What the exercise asks: Return the lines of the collection entries exactly as they stand, from the line containing "Image resolution: width=820" to the line containing "Looking at the screenshot, I should click(471, 172).", both included. Omit the pictures from your answer.

(Collection entries)
------
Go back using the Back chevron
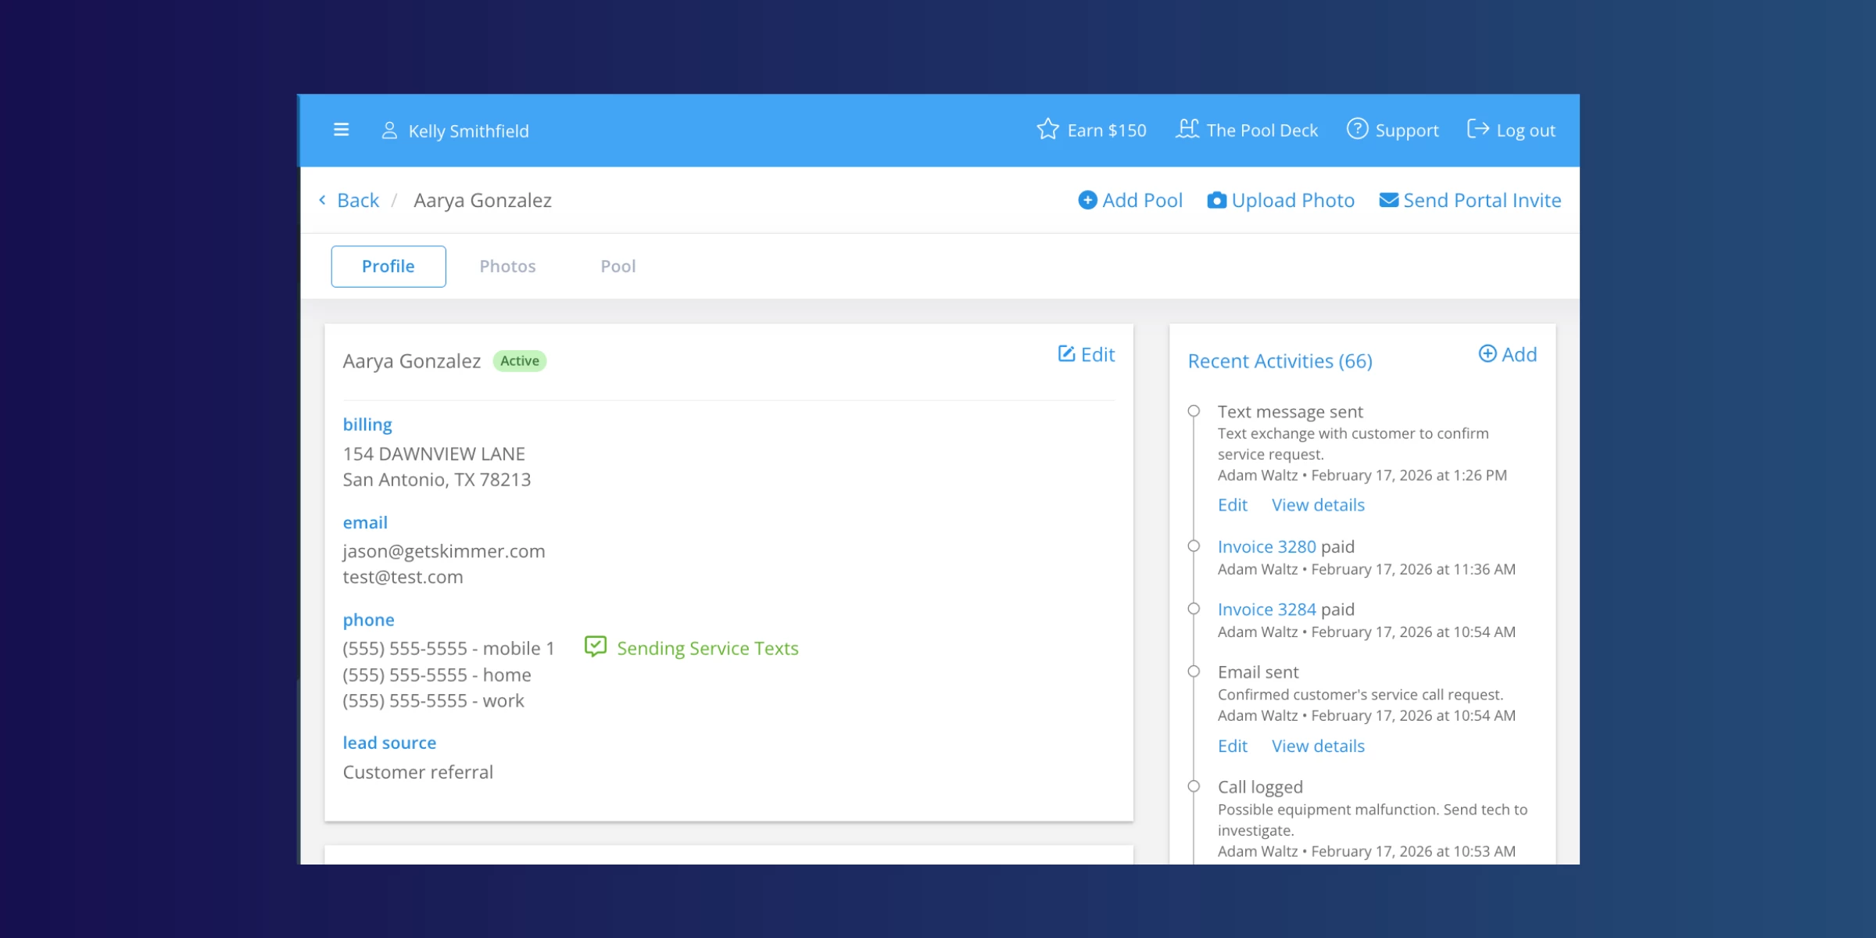This screenshot has height=938, width=1876. coord(323,200)
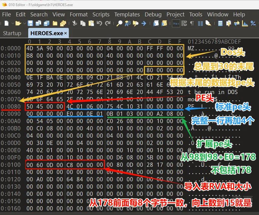Click the Save All icon
Viewport: 259px width, 215px height.
(x=47, y=23)
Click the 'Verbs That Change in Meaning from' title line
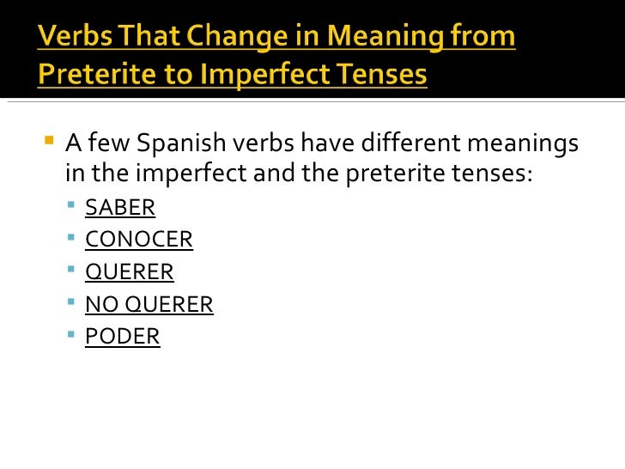625x469 pixels. [x=276, y=37]
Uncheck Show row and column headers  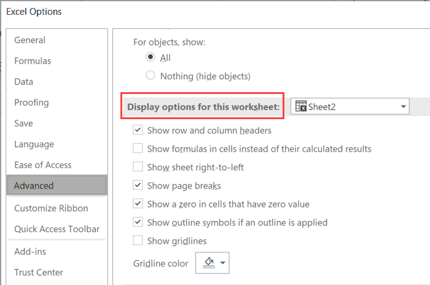138,130
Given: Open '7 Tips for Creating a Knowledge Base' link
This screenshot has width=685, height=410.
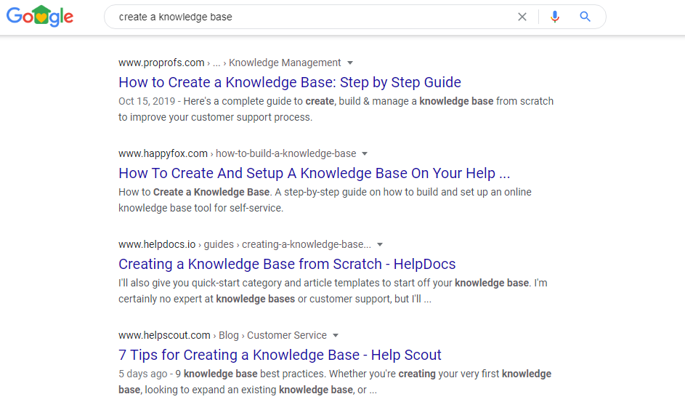Looking at the screenshot, I should (x=280, y=355).
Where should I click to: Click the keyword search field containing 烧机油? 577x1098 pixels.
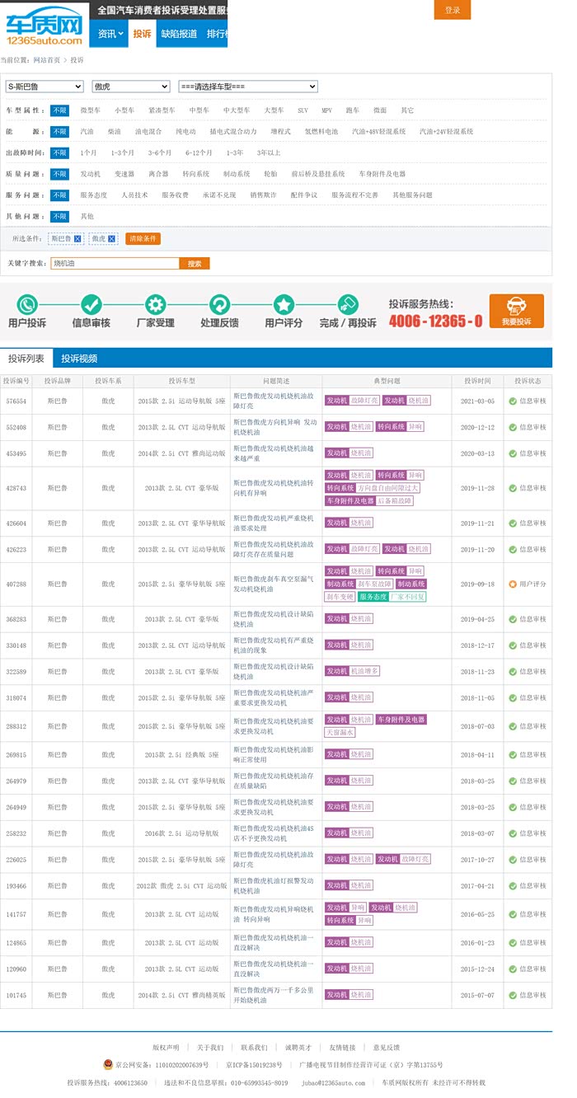115,264
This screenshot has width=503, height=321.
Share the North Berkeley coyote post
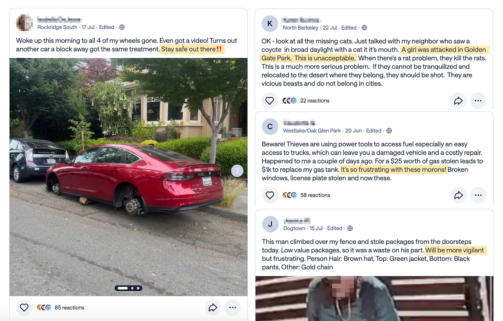click(458, 101)

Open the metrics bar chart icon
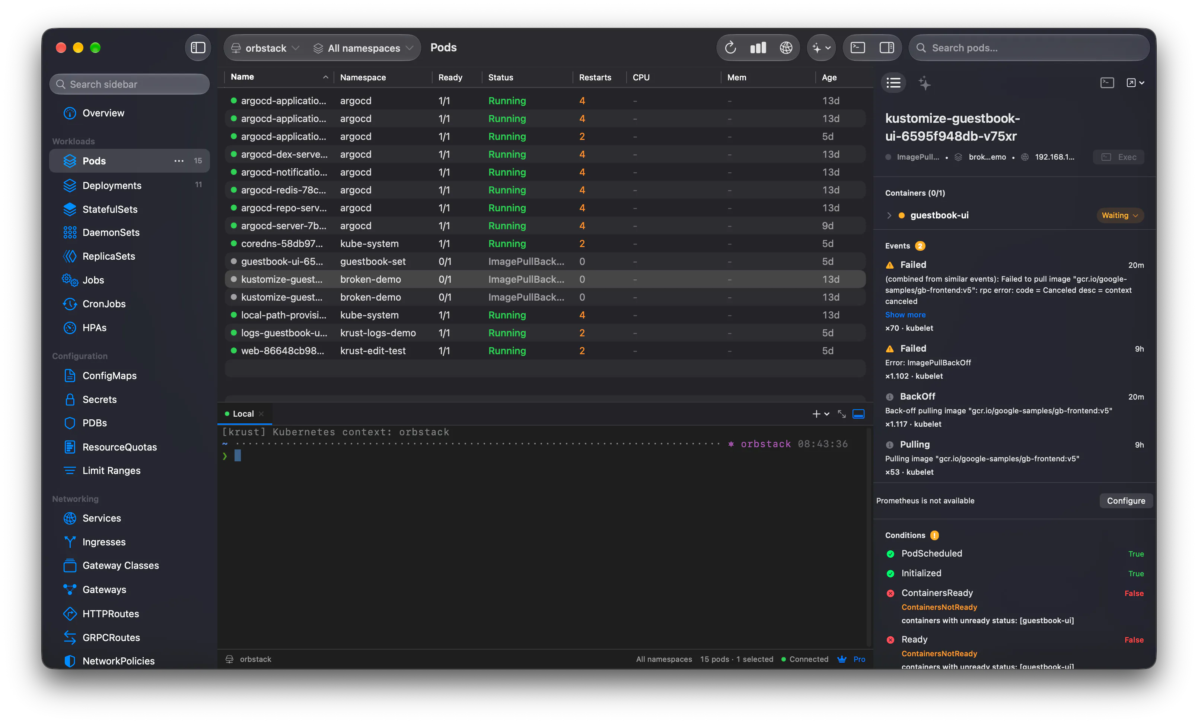(x=758, y=48)
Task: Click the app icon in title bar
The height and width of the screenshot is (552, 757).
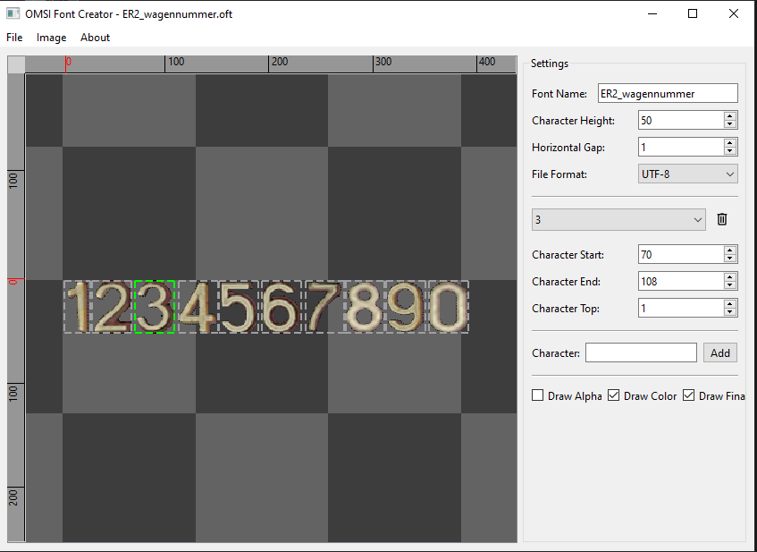Action: (13, 13)
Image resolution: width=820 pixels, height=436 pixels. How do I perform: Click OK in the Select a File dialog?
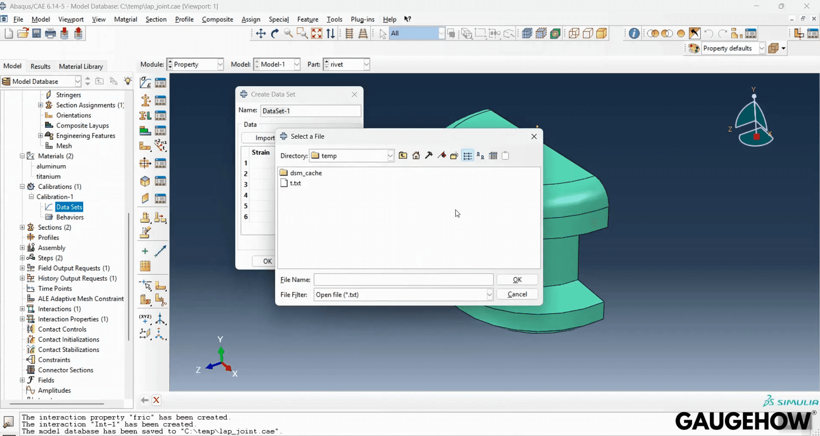coord(517,279)
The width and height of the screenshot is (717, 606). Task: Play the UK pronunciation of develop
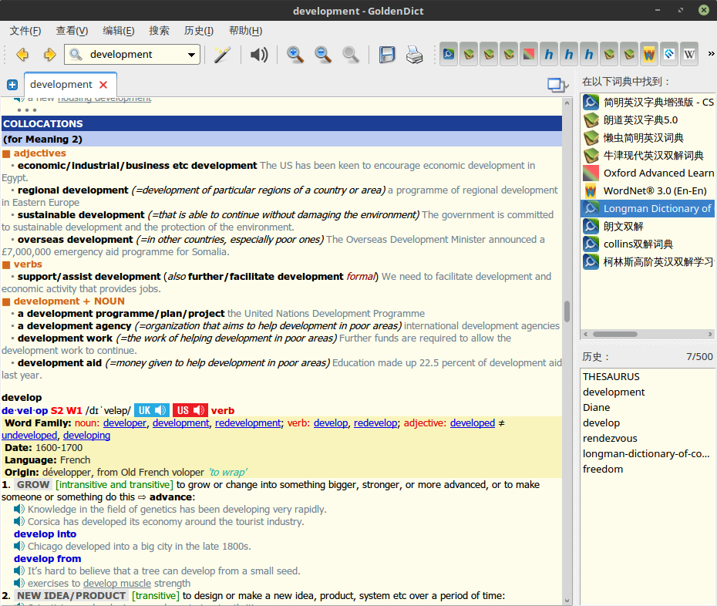(x=152, y=410)
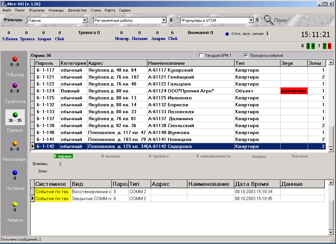
Task: Select the row for А-61133 Лазовская
Action: (x=180, y=112)
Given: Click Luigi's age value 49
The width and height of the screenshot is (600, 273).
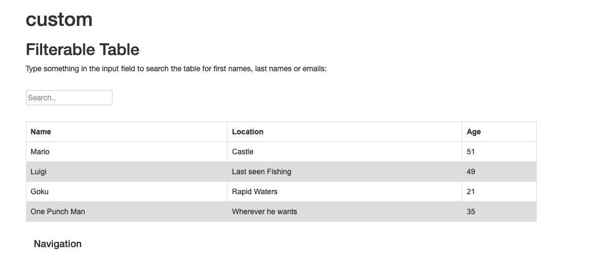Looking at the screenshot, I should click(471, 172).
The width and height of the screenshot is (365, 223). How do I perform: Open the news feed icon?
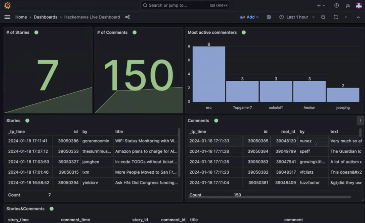coord(347,5)
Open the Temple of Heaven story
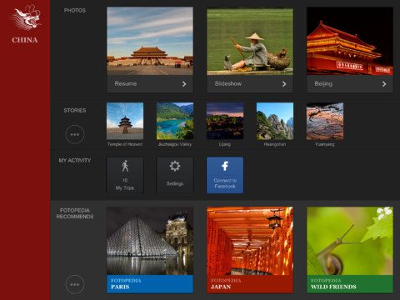Image resolution: width=400 pixels, height=300 pixels. (x=125, y=121)
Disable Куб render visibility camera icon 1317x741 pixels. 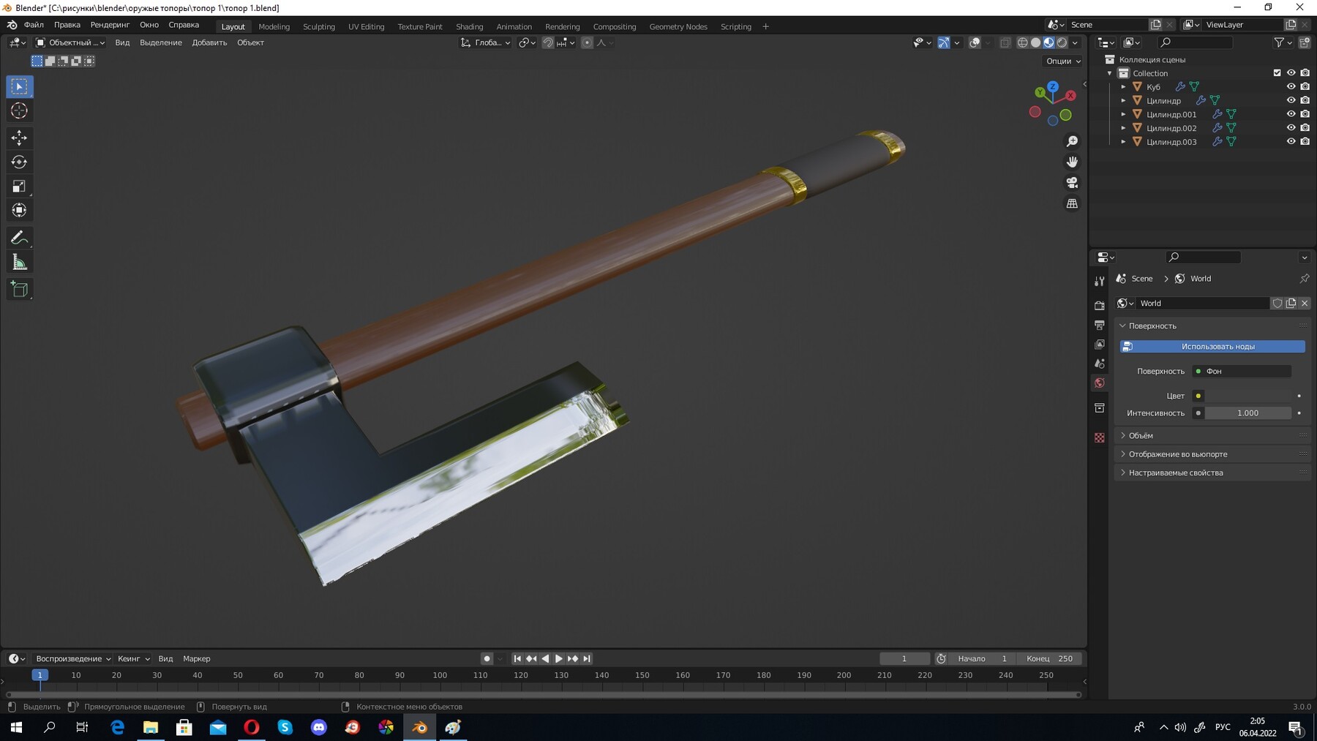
------
Exercise result:
Image resolution: width=820 pixels, height=436 pixels. How do I perform: Click OK in the Select a File dialog?
coord(517,279)
The width and height of the screenshot is (717, 606). Task: Play the UK pronunciation of develop
(x=152, y=410)
Task: Select the row for А-61133 Лазовская
Action: (x=180, y=112)
Given: Click Luigi's age value 49
The width and height of the screenshot is (600, 273).
Looking at the screenshot, I should click(471, 172).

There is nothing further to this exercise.